Bagian 19 - Perintah

32 3 0
                                    

Fiersa Besari -
Pelukku Untuk Pelikmu (Imperfect OST.)

~<>~

Auriga kembali mengantar Milka sampai di kediaman gadis itu dengan selamat. Milka tidak menolak ketika Auriga memaksa untuk mengantarnya karena ia sudah letih berdebat dengan Auriga.

Milka turun dari motor Auriga, berpegangan dengan bahu lelaki itu. Nyaris saja Milka jatuh kalau Auriga tidak menahan tangannya. "Hati-hati, Mil."

Ditepisnya tangan Auriga kasar. "Ya. Gue bisa sendiri. Sekarang lo pulang."

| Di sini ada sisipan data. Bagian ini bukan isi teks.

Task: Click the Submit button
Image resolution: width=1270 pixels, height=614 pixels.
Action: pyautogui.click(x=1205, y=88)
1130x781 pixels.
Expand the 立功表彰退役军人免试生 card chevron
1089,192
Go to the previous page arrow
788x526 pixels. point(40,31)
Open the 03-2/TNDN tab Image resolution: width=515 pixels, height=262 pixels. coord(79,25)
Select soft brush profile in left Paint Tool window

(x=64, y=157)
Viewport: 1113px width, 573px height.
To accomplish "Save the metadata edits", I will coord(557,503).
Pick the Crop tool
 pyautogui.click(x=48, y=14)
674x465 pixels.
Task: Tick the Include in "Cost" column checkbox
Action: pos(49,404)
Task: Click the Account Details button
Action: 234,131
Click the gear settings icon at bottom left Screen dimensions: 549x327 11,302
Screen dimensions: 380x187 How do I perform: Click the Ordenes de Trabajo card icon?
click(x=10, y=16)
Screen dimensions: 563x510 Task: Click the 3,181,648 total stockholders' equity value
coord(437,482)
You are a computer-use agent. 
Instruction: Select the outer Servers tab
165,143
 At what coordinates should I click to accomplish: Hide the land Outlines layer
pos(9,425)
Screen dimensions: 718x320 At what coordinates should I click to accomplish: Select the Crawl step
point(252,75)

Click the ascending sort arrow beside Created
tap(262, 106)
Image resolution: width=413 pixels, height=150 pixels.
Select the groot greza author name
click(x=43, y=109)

Bukannya langsung pulang, Auriga malah memarkirkan motornya di halaman depan rumah Milka. Sontak hal itu memancing keributan bagi Milka. Lagi-lagi Milka protes, mengapa lelaki itu belum angkat kaki dari rumahnya.

"Gue mau minum. Haus," pinta Auriga dingin. Ia membuka helmnya sambil menenteng dengan tangan kirinya.

Milka menatapnya tajam sambil berkacak pinggang. "Ambil sendiri."

"Oh? Gue boleh ambil sendiri?" tanya Auriga spontan. Alisnya naik-turun menggoda Milka. Tatapan matanya menatap Milka genit.

"Apaan sih, Riga?! Matanya kayak gitu, gue tusuk ya!" seru Milka heboh sambil menepuk pundak Auriga.

"Gue haus. Mau minum. Lo gak mempersilakan gue masuk?"

"Gak. Lo gak tau sekarang udah jam berapa?"

Auriga melirik arlojinya. "Ya karena baru setengah 10, makanya gue belom balik."

"Cowok aneh. Gue masih belum mau ngobrol sama lo," tegas Milka, alisnya berkerut, kemudian ia masuk ke ruang tamu rumahnya diekori oleh Auriga.

Sontak, Milka berbalik dan menabrak dada bidang Auriga. "Kenapa ngikut?" tanyanya.

Auriga tidak menjawab gadis itu selama sepersekian menit, ia mempersempit jarak antara mereka. Dilingkarkan tangan Auriga di pinggang gadis itu untuk sesaat. Sedangkan, Milka tidak tau harus berbuat apa selain memejamkan matanya takut.

"Mil...," panggil Auriga lirik. Suaranya yang sedikit serak itu membuat Milka membuka mata. "Gue boleh kasi lo perintah?"

Tanpa mengubah posisi, Milka menjawab, "Emang gue punya jawaban lain selain enggak?"

"Seratus. Lo harus ikut perintah gue!" seru Auriga, kali ini matanya tersenyum.

"Apa yang lo mau?"

Tangan Auriga masih melingkar di pinggang Milka. Namun, Milka tidak membalas peluk pinggang Auriga. Milka malu, Tuhan!

Auriga mendekatkan wajahnya ke Milka. "Gue mau, lo mulai detik ini--"

"Enggak," Milka sontak menjauh dari Auriga, "gue gak mau jadi pacar lo," ucapnya kegeeran.

Lelaki itu lantas tersenyum mendengar jawaban Milka. Ia menggelengkan kepalanya, lalu kembali menarik gadis itu mendekat dengan Auriga. Kali ini lebih dekat.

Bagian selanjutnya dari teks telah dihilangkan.